Leidgeprüft sind die Fans des VfL Bochum seit 1848. Abstiegskämpfe gehören quasi zur Klub-DNA. Dass auch die aktuelle Spielzeit nichts für schwache Nerven werden würde, war im Vorfeld fast zu erwarten, wohl aber nicht in dieser Ausprägung. Nach 30 von 34 Spieltagen lässt sich die Saison gut in drei Abschnitte unterteilen. Nach großen Startschwierigkeiten und zehn Ligaspielen ohne Sieg folgte eine Stabilisierungs- und Erfolgsphase, die mit dem Hinspiel in Darmstadt begann und mit dem furiosen Heimsieg gegen die Bayern endete. Anschließend ging es wieder (steil) bergab.

Doch was sind die Gründe dafür? Warum steht der VfL Bochum aktuell auf dem Relegationsplatz und ist seit acht Partien sieglos? Klar ist: Die Probleme sind vielfältig. Die Talfahrt allein auf taktische Fehler, auf die Psyche oder auf fehlende Kaderqualität zu schieben, würde zu kurz greifen. Dass all diese Punkte im Zusammenspiel trotzdem eine entscheidende Rolle spielen, liegt auf der Hand. Eine Ursachenforschung.

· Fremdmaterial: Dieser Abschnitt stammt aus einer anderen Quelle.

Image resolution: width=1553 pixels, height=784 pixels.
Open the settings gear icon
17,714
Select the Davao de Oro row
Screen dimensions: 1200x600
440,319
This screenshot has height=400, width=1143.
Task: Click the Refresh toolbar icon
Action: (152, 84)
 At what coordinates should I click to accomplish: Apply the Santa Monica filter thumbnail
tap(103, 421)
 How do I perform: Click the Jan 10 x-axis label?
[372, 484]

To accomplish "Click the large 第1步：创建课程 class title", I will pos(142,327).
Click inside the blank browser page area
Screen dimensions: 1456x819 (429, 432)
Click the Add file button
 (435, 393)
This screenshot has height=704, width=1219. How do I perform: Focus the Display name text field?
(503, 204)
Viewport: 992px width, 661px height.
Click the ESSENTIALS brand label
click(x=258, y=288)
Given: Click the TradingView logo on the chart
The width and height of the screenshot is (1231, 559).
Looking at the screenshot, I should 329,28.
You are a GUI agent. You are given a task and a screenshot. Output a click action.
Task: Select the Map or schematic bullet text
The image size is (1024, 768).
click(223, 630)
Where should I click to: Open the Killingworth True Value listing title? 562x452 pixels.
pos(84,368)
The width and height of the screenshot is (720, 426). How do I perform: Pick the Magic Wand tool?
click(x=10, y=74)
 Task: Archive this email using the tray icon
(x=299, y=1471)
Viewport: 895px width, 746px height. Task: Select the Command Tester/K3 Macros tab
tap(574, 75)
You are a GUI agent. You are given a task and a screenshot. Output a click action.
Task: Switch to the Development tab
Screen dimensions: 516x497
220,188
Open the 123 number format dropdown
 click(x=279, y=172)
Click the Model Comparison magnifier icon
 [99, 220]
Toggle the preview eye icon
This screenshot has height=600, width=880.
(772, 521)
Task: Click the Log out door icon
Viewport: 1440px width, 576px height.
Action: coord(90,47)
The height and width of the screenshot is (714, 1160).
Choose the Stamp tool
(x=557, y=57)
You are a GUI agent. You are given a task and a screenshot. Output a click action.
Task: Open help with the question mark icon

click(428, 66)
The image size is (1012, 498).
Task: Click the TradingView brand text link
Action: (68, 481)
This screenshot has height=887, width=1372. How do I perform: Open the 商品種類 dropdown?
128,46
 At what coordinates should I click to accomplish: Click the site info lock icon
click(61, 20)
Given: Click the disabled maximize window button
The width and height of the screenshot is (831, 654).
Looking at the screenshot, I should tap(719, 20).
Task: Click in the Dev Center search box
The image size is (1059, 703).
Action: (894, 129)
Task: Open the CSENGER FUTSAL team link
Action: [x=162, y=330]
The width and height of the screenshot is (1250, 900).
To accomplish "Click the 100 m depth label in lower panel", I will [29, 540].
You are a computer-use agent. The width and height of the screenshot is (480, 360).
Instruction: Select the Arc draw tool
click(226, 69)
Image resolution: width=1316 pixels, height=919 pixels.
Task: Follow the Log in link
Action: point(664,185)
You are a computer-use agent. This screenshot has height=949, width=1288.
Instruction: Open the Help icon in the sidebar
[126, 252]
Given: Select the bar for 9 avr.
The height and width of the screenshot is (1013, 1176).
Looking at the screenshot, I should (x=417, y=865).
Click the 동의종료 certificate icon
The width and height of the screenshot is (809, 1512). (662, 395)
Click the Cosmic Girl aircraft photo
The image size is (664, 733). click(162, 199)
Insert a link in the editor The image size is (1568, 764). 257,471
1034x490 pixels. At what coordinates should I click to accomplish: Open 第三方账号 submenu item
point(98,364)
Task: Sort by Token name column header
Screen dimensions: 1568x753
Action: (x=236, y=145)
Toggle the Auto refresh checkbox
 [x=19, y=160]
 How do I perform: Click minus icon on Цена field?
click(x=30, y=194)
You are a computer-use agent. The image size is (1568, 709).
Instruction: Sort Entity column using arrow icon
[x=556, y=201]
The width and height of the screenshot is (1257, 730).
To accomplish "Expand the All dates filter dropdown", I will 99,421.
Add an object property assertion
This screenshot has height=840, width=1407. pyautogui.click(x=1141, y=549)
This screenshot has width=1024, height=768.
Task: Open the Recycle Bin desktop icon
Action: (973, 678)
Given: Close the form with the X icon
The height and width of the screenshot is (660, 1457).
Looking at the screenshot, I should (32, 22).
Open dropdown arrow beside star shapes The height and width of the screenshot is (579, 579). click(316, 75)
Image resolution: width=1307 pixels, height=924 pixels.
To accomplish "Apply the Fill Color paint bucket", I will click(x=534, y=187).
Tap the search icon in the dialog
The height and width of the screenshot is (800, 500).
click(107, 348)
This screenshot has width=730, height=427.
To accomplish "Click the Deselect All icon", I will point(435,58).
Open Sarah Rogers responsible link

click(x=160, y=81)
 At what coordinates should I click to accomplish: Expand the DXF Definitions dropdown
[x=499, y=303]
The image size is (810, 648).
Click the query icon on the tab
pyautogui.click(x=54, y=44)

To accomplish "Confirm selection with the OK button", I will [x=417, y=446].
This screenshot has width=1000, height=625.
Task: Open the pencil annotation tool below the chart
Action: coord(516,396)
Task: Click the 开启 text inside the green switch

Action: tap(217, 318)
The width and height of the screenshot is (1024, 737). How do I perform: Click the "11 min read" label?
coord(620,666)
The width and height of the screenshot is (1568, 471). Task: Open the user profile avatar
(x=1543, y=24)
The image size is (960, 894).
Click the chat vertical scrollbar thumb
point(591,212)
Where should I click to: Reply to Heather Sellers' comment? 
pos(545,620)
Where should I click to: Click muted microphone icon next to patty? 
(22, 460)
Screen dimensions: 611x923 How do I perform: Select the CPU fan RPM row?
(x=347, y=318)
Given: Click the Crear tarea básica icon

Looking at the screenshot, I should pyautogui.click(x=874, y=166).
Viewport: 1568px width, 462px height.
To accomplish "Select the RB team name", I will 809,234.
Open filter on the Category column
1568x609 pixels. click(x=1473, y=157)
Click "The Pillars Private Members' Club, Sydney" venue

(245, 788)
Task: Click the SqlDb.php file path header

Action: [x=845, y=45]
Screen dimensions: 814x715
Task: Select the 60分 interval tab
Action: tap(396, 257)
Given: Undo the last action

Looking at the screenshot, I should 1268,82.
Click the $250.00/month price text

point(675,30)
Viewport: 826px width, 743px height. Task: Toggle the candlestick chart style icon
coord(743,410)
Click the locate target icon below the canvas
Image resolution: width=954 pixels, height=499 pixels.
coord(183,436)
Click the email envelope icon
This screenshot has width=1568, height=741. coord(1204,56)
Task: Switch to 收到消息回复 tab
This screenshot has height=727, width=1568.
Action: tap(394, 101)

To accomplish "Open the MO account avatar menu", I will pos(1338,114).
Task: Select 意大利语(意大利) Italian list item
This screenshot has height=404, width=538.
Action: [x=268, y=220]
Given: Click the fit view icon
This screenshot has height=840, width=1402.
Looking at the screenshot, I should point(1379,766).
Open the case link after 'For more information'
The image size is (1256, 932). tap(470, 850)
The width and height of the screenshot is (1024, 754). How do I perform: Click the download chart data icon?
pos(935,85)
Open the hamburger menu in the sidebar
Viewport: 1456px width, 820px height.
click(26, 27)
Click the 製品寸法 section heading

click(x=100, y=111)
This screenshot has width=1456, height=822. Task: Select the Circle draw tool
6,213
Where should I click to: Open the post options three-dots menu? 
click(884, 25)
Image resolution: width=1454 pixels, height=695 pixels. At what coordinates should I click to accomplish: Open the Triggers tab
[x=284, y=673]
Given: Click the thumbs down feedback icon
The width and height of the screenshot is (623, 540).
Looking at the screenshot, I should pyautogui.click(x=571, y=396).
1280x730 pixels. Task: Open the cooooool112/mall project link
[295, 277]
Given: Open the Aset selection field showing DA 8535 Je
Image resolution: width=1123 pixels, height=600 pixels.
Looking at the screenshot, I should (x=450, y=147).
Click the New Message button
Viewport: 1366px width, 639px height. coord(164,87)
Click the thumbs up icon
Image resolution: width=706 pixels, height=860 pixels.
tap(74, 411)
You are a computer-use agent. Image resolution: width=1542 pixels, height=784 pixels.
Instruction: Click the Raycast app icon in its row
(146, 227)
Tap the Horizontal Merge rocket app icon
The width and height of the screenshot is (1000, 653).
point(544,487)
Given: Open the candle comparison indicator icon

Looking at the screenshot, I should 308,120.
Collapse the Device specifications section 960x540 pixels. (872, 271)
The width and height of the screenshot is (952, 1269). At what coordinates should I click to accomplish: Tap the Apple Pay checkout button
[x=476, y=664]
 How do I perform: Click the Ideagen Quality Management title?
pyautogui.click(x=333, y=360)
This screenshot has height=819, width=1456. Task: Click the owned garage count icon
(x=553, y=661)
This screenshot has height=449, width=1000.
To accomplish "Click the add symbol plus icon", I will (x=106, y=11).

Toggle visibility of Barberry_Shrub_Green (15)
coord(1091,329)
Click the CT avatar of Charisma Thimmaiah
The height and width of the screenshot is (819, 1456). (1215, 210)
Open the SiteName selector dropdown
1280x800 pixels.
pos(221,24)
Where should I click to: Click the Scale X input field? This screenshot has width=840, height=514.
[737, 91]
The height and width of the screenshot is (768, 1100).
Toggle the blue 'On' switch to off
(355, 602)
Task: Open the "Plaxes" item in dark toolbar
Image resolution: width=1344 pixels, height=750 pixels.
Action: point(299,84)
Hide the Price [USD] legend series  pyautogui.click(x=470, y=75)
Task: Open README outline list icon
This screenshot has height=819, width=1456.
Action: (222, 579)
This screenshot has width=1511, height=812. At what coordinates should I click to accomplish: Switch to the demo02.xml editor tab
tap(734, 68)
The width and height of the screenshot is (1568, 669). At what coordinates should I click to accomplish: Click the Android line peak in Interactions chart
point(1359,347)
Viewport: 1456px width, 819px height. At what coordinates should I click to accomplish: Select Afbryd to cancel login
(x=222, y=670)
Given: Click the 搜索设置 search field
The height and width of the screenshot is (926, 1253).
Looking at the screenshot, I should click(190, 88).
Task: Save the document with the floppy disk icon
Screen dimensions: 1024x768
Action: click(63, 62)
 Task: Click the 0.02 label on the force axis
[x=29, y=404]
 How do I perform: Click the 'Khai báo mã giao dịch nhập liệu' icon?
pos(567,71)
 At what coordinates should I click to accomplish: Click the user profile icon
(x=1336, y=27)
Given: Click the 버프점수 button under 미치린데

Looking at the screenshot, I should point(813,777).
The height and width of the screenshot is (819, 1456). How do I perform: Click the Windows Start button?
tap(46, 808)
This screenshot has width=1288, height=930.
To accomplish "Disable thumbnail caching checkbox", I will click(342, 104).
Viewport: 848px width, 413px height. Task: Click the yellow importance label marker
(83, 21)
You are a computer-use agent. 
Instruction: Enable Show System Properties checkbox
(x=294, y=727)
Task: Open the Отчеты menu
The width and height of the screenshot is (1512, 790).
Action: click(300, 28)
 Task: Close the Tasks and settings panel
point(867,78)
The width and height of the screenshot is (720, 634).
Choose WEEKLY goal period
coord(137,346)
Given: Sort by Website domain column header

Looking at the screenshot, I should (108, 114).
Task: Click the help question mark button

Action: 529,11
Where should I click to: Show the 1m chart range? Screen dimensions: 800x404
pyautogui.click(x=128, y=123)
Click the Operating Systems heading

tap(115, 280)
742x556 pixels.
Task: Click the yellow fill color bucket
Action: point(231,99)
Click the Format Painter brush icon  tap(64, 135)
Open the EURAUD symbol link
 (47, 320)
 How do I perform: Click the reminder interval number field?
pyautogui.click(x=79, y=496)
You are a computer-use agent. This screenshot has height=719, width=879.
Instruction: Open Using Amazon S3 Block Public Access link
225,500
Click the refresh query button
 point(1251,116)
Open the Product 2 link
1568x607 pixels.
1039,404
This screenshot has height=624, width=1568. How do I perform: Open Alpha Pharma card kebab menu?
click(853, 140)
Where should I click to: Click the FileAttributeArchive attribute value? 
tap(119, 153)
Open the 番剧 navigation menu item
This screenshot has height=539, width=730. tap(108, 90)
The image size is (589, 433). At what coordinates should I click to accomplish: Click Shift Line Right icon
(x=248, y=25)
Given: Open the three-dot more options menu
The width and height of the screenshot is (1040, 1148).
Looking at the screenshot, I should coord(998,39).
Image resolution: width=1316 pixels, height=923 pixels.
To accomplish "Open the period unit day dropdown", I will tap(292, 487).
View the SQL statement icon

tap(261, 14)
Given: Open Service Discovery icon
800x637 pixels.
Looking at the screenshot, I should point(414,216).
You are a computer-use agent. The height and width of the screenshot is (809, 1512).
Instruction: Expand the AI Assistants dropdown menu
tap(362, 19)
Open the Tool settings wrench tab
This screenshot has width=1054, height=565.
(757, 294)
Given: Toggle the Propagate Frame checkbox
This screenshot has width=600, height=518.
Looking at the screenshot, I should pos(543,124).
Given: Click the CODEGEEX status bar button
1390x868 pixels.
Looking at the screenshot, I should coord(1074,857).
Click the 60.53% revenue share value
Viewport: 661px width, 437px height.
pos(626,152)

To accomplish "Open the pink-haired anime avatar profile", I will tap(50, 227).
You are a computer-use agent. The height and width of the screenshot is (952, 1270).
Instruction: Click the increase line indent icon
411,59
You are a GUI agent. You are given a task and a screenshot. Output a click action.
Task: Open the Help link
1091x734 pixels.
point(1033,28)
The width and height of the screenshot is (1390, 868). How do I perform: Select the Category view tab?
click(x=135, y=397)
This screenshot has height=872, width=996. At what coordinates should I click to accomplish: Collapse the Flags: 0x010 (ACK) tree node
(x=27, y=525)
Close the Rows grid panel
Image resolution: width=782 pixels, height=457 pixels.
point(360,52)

Psyche: Acht Gegentreffer hat der VfL in dieser Saison allein in den Nachspielminuten kassiert und so gleich mehrere Siege aus der Hand gegeben. Schon ab der 75. Minute ist ligaweit keine Mannschaft anfälliger. Ganze 21 Punkte haben die Bochumer bereits nach einer eigenen Führung verspielt. Besonders bitter: Das 2:2 zu Hause gegen Darmstadt und das späte 1:2 in Köln. Das macht sich nicht nur auf dem Punktekonto bemerkbar, sondern auch in den Köpfen der Spieler. Die Verunsicherung ist groß. Gerade in der Saisonendphase spielt die Psyche bekanntermaßen eine wichtige Rolle. In Mainz ist angesichts der Aufholjagd im Tabellenkeller eine neue Euphorie entstanden, in Bochum herrscht dagegen Tristesse – obwohl beide Mannschaften aktuell 27 Punkte auf dem Konto haben. Möglicherweise hätte schon ein einziger Sieg in den zurückliegenden Wochen geholfen und die Laune beim VfL wäre eine ganz andere. Wahrscheinlich wäre Thomas Letsch dann auch noch Bochums Trainer.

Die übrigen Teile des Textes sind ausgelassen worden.